Your instructions: Rewrite the stretch of material from the line containing "Task: Click the Front camera lens icon" through the end of the material as a Markdown table with the columns Row and Line. Number each line under Row and skip blank lines.

Provided data:
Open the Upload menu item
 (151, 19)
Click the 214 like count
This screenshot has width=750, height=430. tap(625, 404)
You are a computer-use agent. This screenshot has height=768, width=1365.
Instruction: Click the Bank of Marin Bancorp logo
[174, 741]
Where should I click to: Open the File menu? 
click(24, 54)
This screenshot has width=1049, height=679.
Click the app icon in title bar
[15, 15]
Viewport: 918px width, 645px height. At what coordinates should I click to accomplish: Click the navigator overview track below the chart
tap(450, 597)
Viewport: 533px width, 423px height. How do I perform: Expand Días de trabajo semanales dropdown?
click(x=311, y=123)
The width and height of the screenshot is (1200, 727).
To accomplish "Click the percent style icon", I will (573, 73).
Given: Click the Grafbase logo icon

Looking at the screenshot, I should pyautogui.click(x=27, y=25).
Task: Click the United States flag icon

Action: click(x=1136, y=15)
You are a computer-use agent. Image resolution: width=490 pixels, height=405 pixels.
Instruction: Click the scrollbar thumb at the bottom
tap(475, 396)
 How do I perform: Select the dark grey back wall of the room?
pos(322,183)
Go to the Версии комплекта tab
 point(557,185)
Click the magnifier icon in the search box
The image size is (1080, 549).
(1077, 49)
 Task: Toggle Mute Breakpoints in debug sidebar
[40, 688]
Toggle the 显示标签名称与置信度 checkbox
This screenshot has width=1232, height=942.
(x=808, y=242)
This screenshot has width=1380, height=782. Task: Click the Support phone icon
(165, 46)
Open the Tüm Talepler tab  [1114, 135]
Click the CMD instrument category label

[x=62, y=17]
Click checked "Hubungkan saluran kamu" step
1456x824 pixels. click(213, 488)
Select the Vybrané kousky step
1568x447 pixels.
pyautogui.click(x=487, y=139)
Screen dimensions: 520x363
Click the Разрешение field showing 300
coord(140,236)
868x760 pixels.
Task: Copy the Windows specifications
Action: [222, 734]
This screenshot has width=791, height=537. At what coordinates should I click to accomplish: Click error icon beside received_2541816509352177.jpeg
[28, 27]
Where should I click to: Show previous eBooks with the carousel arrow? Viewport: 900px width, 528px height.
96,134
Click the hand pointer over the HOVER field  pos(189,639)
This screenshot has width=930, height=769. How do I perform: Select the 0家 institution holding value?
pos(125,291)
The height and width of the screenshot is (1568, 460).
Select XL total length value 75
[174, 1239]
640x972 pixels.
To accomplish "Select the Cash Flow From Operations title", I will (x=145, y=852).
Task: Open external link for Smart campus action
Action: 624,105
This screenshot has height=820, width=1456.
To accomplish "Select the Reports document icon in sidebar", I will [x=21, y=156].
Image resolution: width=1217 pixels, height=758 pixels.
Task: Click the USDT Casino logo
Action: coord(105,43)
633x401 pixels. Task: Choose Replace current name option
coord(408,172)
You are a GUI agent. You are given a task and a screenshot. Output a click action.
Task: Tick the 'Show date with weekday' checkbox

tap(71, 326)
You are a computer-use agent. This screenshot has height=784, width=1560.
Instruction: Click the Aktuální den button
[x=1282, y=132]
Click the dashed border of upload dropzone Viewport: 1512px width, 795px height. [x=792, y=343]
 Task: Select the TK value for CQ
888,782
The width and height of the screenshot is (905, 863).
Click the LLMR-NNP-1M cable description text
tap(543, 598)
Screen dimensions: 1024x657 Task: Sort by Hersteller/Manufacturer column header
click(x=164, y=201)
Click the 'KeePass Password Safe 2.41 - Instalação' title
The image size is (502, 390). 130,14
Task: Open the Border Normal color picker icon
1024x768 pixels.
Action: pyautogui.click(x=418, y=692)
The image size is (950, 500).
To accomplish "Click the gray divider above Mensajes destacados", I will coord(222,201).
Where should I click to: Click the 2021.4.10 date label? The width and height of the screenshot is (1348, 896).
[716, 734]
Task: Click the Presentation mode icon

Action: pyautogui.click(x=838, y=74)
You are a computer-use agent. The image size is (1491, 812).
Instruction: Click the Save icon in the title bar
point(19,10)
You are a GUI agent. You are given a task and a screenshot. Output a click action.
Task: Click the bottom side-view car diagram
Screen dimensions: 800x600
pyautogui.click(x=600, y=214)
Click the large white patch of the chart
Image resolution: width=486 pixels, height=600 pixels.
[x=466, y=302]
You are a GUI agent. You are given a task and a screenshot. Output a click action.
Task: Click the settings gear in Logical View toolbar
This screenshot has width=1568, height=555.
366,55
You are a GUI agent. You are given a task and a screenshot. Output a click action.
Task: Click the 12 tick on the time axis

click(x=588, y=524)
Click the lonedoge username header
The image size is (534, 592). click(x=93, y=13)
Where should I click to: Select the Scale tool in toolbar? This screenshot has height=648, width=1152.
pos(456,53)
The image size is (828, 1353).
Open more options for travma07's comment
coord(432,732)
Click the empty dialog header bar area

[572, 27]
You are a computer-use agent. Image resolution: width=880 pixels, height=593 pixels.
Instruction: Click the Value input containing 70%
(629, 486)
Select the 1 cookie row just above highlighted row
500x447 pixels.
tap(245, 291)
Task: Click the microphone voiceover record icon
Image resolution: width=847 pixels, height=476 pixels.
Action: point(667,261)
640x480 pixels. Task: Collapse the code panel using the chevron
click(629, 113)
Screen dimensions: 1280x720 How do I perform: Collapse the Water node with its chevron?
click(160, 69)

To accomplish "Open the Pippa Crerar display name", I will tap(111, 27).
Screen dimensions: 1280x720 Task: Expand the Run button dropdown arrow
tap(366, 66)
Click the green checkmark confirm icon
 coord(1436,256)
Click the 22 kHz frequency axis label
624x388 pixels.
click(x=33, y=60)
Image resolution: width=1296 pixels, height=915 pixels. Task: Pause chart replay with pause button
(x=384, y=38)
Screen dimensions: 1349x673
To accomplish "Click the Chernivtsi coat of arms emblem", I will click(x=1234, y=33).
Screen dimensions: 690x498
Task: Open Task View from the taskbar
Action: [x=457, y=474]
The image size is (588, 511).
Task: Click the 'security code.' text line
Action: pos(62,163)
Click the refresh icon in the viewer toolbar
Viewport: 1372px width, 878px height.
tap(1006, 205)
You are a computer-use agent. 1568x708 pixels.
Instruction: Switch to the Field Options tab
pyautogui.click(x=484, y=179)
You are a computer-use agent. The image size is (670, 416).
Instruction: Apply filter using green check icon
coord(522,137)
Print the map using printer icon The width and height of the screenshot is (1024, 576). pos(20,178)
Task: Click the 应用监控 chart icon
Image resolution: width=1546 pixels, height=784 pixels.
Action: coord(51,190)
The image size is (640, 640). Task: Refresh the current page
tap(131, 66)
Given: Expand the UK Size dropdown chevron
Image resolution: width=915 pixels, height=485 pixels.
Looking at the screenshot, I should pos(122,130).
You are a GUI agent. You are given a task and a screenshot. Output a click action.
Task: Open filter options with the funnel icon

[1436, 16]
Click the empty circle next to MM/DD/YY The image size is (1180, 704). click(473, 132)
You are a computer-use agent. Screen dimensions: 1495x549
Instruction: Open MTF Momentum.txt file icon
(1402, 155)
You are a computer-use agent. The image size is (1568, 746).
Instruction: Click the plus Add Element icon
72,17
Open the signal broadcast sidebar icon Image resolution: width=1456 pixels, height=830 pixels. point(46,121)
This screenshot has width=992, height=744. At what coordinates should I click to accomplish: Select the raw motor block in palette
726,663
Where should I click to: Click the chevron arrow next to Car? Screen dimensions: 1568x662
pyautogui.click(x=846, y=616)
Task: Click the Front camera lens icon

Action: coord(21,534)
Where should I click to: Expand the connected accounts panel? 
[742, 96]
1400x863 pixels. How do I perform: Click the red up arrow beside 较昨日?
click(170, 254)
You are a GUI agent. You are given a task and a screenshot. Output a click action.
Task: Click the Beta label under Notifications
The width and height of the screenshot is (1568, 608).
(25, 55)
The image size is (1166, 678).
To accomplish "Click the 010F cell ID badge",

Result of this task:
| Row | Line |
|---|---|
| 1 | Task: Click the Front camera lens icon |
| 2 | Action: coord(21,534) |
| 3 | Where should I click to: Expand the connected accounts panel?  |
| 4 | [742, 96] |
| 5 | 1400x863 pixels. How do I perform: Click the red up arrow beside 较昨日? |
| 6 | click(170, 254) |
| 7 | You are a GUI agent. You are given a task and a screenshot. Output a click action. |
| 8 | Task: Click the Beta label under Notifications |
| 9 | The width and height of the screenshot is (1568, 608). |
| 10 | (25, 55) |
| 11 | The image size is (1166, 678). |
| 12 | To accomplish "Click the 010F cell ID badge", |